PostgreSQL 8.4 will have a ROW_NUMBER() windowing function so this little hack will hopefully be unnecessary when 8.4 is in production.
Getting back to this exercise, this was actually inspired by Hubert's recent article Tips N’ Tricks - setting field based on order. Why this inspired me, I guess because it stirred up memories about the often forgotten utility of arrays in PostgreSQL and I thought it would answer a question that was haunting me - How do I assign sequential numbers to a list?. The article just didn't quite read the way I expected it to and actually was answering another question I cared much less about, but it did get the juices flowing.
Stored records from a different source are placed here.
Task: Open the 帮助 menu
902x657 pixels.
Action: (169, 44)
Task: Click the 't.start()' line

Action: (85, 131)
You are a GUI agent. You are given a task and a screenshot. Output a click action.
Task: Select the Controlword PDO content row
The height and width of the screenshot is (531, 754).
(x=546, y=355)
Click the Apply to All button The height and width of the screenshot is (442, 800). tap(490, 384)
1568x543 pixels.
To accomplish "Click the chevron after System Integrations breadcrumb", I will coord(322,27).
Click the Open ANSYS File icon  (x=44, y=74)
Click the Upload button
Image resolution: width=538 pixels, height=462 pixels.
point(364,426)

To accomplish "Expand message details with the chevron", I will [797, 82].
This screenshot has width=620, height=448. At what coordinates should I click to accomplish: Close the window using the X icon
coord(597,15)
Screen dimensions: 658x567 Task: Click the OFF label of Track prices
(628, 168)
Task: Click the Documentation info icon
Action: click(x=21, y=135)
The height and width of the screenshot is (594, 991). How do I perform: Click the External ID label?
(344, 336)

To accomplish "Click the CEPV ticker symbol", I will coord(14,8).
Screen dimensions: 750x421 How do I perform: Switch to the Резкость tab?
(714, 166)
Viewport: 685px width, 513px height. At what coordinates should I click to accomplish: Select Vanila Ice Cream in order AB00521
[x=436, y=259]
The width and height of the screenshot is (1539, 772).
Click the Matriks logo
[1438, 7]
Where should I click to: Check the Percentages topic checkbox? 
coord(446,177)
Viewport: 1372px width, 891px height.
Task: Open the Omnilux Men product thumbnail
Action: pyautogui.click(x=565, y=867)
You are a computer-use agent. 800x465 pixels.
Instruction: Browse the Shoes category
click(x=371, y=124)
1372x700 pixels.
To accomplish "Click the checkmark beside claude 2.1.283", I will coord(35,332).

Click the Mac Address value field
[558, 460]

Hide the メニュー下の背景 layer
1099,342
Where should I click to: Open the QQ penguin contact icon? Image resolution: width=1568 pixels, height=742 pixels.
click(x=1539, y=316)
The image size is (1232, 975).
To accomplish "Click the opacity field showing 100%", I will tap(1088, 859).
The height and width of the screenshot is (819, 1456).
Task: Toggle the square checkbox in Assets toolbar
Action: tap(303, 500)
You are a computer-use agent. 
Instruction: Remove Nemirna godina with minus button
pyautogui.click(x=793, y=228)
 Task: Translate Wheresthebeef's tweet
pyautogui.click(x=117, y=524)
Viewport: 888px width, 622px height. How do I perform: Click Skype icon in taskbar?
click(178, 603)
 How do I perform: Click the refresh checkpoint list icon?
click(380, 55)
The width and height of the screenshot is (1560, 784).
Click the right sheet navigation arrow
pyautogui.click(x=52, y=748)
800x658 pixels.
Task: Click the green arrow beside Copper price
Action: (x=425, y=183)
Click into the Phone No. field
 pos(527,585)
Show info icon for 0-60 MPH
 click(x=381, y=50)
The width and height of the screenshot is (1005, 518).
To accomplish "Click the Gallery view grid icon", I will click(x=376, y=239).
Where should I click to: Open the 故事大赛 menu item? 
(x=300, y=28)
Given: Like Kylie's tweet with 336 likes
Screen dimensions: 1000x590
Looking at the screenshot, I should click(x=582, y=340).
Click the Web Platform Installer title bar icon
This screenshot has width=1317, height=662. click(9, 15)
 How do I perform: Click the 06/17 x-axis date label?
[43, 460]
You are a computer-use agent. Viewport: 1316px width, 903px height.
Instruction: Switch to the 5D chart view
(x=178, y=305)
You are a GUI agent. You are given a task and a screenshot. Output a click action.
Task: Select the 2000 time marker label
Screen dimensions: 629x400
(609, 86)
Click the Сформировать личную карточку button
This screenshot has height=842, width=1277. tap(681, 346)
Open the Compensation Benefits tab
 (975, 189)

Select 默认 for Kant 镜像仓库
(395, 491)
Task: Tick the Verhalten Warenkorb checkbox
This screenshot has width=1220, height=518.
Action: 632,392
So without much further ado.
Problem:
You have data that looks like this:
name_id last_name first_name jjones Jones John psmith Smith Paul wgates Gates William wgrant Grant Wallace
row_number name_id last_name first_name 1 wgates Gates William 2 wgrant Grant Wallace 3 jjones Jones John 4 psmith Smith Paul
--CREATE test data
CREATE TABLE people(name_id varchar(50) PRIMARY KEY, last_name varchar(50),
first_name varchar(50));
INSERT INTO people(name_id, last_name, first_name)
(VALUES ('jjones', 'Jones', 'John'),
('psmith', 'Smith', 'Paul'),
('wgates', 'Gates', 'William')
, ('wgrant', 'Grant', 'Wallace'));
Solutions: Here we propose 3 solutions and which you choose is based on preference, use-case and experience.
--Approach 1: The all in one WTF
-- Advantage: 1 step and no temp junk created
-- so safe to nest into other subqueries and reuse
--- Disadvantage: Messy to read,
-- could be slow for large sets,
-- and relies on a primary key
SELECT row_number, oldtable.*
FROM (SELECT * FROM people) As oldtable
CROSS JOIN (SELECT ARRAY(SELECT name_id
FROM people
ORDER BY last_name, first_name) As id) AS oldids
CROSS JOIN generate_series(1, (SELECT COUNT(*)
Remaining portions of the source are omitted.